# Required work
Recast every line of the records below as a Markdown table with the columns Row and Line, numbering each row and leaving out blank lines.

--- BEGIN Data rows ---

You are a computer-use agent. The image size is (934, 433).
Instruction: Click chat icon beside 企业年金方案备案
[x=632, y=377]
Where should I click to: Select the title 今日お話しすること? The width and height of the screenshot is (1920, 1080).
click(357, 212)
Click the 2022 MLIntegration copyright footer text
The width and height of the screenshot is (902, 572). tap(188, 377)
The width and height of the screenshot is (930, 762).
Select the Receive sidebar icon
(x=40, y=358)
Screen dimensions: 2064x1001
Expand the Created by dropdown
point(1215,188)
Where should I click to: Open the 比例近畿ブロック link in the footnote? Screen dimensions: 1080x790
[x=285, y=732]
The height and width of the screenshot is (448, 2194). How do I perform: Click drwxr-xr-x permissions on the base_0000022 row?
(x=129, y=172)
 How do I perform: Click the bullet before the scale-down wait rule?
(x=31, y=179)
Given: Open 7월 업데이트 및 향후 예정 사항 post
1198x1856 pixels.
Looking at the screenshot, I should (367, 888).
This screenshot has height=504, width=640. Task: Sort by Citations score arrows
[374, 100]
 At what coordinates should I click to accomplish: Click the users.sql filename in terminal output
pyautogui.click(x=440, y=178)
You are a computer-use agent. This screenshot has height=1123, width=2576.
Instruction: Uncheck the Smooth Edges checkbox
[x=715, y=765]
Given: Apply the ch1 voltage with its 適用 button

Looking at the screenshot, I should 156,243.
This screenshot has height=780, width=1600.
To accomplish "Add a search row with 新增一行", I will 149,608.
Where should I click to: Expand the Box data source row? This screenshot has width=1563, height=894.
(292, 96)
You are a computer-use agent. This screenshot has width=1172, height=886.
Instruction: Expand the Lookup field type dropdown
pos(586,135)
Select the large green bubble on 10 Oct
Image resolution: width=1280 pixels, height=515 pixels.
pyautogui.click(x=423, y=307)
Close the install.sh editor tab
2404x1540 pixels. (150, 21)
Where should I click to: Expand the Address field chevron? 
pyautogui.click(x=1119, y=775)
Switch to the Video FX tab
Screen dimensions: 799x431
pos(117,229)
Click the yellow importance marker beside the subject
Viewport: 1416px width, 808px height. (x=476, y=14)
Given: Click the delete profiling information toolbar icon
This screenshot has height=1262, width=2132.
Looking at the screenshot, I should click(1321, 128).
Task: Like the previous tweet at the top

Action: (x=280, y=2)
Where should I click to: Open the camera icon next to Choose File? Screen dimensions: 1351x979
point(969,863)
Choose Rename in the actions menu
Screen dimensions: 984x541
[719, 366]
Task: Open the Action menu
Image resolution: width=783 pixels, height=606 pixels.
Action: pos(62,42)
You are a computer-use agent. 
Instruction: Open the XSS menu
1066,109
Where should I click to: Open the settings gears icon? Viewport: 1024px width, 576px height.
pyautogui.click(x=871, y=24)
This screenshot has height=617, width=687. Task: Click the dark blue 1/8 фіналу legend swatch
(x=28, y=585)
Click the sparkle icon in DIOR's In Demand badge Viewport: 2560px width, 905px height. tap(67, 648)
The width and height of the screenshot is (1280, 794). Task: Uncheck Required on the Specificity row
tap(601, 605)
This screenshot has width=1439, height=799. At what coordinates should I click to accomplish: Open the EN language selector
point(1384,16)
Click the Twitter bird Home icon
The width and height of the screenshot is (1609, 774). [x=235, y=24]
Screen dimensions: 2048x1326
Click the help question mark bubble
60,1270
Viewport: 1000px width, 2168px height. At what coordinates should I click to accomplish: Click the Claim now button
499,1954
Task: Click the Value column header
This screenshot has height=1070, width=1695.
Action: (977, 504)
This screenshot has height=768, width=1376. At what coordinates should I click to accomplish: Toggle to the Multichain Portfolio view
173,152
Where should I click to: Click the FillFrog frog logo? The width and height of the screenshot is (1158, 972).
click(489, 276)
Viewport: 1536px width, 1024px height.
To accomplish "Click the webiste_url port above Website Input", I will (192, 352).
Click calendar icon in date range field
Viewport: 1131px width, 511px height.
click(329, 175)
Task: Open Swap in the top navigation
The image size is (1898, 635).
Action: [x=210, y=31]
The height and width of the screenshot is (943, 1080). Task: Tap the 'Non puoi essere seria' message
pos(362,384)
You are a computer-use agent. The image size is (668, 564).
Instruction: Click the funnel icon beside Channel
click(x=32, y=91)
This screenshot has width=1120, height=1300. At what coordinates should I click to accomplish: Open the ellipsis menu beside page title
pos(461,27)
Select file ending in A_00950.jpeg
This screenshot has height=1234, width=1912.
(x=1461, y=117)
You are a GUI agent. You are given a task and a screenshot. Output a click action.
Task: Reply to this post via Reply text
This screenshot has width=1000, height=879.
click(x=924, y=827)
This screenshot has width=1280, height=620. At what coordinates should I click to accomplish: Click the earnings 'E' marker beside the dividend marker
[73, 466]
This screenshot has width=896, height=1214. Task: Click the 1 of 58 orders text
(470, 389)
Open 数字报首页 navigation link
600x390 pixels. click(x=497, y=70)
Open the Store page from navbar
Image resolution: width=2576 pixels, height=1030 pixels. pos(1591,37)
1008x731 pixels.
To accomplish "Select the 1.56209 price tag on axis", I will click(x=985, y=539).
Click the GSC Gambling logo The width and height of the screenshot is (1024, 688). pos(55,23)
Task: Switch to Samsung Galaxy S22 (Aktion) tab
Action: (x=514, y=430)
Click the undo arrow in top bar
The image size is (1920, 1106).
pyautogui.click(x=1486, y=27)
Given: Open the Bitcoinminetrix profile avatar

--- END Data rows ---

# Task response
| Row | Line |
|---|---|
| 1 | You are a computer-use agent. The image size is (934, 433). |
| 2 | Instruction: Click chat icon beside 企业年金方案备案 |
| 3 | [x=632, y=377] |
| 4 | Where should I click to: Select the title 今日お話しすること? The width and height of the screenshot is (1920, 1080). |
| 5 | click(357, 212) |
| 6 | Click the 2022 MLIntegration copyright footer text |
| 7 | The width and height of the screenshot is (902, 572). tap(188, 377) |
| 8 | The width and height of the screenshot is (930, 762). |
| 9 | Select the Receive sidebar icon |
| 10 | (x=40, y=358) |
| 11 | Screen dimensions: 2064x1001 |
| 12 | Expand the Created by dropdown |
| 13 | point(1215,188) |
| 14 | Where should I click to: Open the 比例近畿ブロック link in the footnote? Screen dimensions: 1080x790 |
| 15 | [x=285, y=732] |
| 16 | The height and width of the screenshot is (448, 2194). How do I perform: Click drwxr-xr-x permissions on the base_0000022 row? |
| 17 | (x=129, y=172) |
| 18 |  How do I perform: Click the bullet before the scale-down wait rule? |
| 19 | (x=31, y=179) |
| 20 | Given: Open 7월 업데이트 및 향후 예정 사항 post |
| 21 | 1198x1856 pixels. |
| 22 | Looking at the screenshot, I should (367, 888). |
| 23 | This screenshot has height=504, width=640. Task: Sort by Citations score arrows |
| 24 | [374, 100] |
| 25 |  At what coordinates should I click to accomplish: Click the users.sql filename in terminal output |
| 26 | pyautogui.click(x=440, y=178) |
| 27 | You are a computer-use agent. This screenshot has height=1123, width=2576. |
| 28 | Instruction: Uncheck the Smooth Edges checkbox |
| 29 | [x=715, y=765] |
| 30 | Given: Apply the ch1 voltage with its 適用 button |
| 31 | Looking at the screenshot, I should 156,243. |
| 32 | This screenshot has height=780, width=1600. |
| 33 | To accomplish "Add a search row with 新增一行", I will 149,608. |
| 34 | Where should I click to: Expand the Box data source row? This screenshot has width=1563, height=894. |
| 35 | (292, 96) |
| 36 | You are a computer-use agent. This screenshot has width=1172, height=886. |
| 37 | Instruction: Expand the Lookup field type dropdown |
| 38 | pos(586,135) |
| 39 | Select the large green bubble on 10 Oct |
| 40 | Image resolution: width=1280 pixels, height=515 pixels. |
| 41 | pyautogui.click(x=423, y=307) |
| 42 | Close the install.sh editor tab |
| 43 | 2404x1540 pixels. (150, 21) |
| 44 | Where should I click to: Expand the Address field chevron?  |
| 45 | pyautogui.click(x=1119, y=775) |
| 46 | Switch to the Video FX tab |
| 47 | Screen dimensions: 799x431 |
| 48 | pos(117,229) |
| 49 | Click the yellow importance marker beside the subject |
| 50 | Viewport: 1416px width, 808px height. (x=476, y=14) |
| 51 | Given: Click the delete profiling information toolbar icon |
| 52 | This screenshot has height=1262, width=2132. |
| 53 | Looking at the screenshot, I should click(1321, 128). |
| 54 | Task: Like the previous tweet at the top |
| 55 | Action: (x=280, y=2) |
| 56 | Where should I click to: Open the camera icon next to Choose File? Screen dimensions: 1351x979 |
| 57 | point(969,863) |
| 58 | Choose Rename in the actions menu |
| 59 | Screen dimensions: 984x541 |
| 60 | [719, 366] |
| 61 | Task: Open the Action menu |
| 62 | Image resolution: width=783 pixels, height=606 pixels. |
| 63 | Action: pos(62,42) |
| 64 | You are a computer-use agent.  |
| 65 | Instruction: Open the XSS menu |
| 66 | 1066,109 |
| 67 | Where should I click to: Open the settings gears icon? Viewport: 1024px width, 576px height. |
| 68 | pyautogui.click(x=871, y=24) |
| 69 | This screenshot has height=617, width=687. Task: Click the dark blue 1/8 фіналу legend swatch |
| 70 | (x=28, y=585) |
| 71 | Click the sparkle icon in DIOR's In Demand badge Viewport: 2560px width, 905px height. tap(67, 648) |
| 72 | The width and height of the screenshot is (1280, 794). Task: Uncheck Required on the Specificity row |
| 73 | tap(601, 605) |
| 74 | This screenshot has width=1439, height=799. At what coordinates should I click to accomplish: Open the EN language selector |
| 75 | point(1384,16) |
| 76 | Click the Twitter bird Home icon |
| 77 | The width and height of the screenshot is (1609, 774). [x=235, y=24] |
| 78 | Screen dimensions: 2048x1326 |
| 79 | Click the help question mark bubble |
| 80 | 60,1270 |
| 81 | Viewport: 1000px width, 2168px height. At what coordinates should I click to accomplish: Click the Claim now button |
| 82 | 499,1954 |
| 83 | Task: Click the Value column header |
| 84 | This screenshot has height=1070, width=1695. |
| 85 | Action: (977, 504) |
| 86 | This screenshot has height=768, width=1376. At what coordinates should I click to accomplish: Toggle to the Multichain Portfolio view |
| 87 | 173,152 |
| 88 | Where should I click to: Click the FillFrog frog logo? The width and height of the screenshot is (1158, 972). |
| 89 | click(489, 276) |
| 90 | Viewport: 1536px width, 1024px height. |
| 91 | To accomplish "Click the webiste_url port above Website Input", I will (192, 352). |
| 92 | Click calendar icon in date range field |
| 93 | Viewport: 1131px width, 511px height. |
| 94 | click(329, 175) |
| 95 | Task: Open Swap in the top navigation |
| 96 | The image size is (1898, 635). |
| 97 | Action: [x=210, y=31] |
| 98 | The height and width of the screenshot is (943, 1080). Task: Tap the 'Non puoi essere seria' message |
| 99 | pos(362,384) |
| 100 | You are a computer-use agent. The image size is (668, 564). |
| 101 | Instruction: Click the funnel icon beside Channel |
| 102 | click(x=32, y=91) |
| 103 | This screenshot has width=1120, height=1300. At what coordinates should I click to accomplish: Open the ellipsis menu beside page title |
| 104 | pos(461,27) |
| 105 | Select file ending in A_00950.jpeg |
| 106 | This screenshot has height=1234, width=1912. |
| 107 | (x=1461, y=117) |
| 108 | You are a GUI agent. You are given a task and a screenshot. Output a click action. |
| 109 | Task: Reply to this post via Reply text |
| 110 | This screenshot has width=1000, height=879. |
| 111 | click(x=924, y=827) |
| 112 | This screenshot has width=1280, height=620. At what coordinates should I click to accomplish: Click the earnings 'E' marker beside the dividend marker |
| 113 | [73, 466] |
| 114 | This screenshot has width=896, height=1214. Task: Click the 1 of 58 orders text |
| 115 | (470, 389) |
| 116 | Open 数字报首页 navigation link |
| 117 | 600x390 pixels. click(x=497, y=70) |
| 118 | Open the Store page from navbar |
| 119 | Image resolution: width=2576 pixels, height=1030 pixels. pos(1591,37) |
| 120 | 1008x731 pixels. |
| 121 | To accomplish "Select the 1.56209 price tag on axis", I will click(x=985, y=539). |
| 122 | Click the GSC Gambling logo The width and height of the screenshot is (1024, 688). pos(55,23) |
| 123 | Task: Switch to Samsung Galaxy S22 (Aktion) tab |
| 124 | Action: (x=514, y=430) |
| 125 | Click the undo arrow in top bar |
| 126 | The image size is (1920, 1106). |
| 127 | pyautogui.click(x=1486, y=27) |
| 128 | Given: Open the Bitcoinminetrix profile avatar |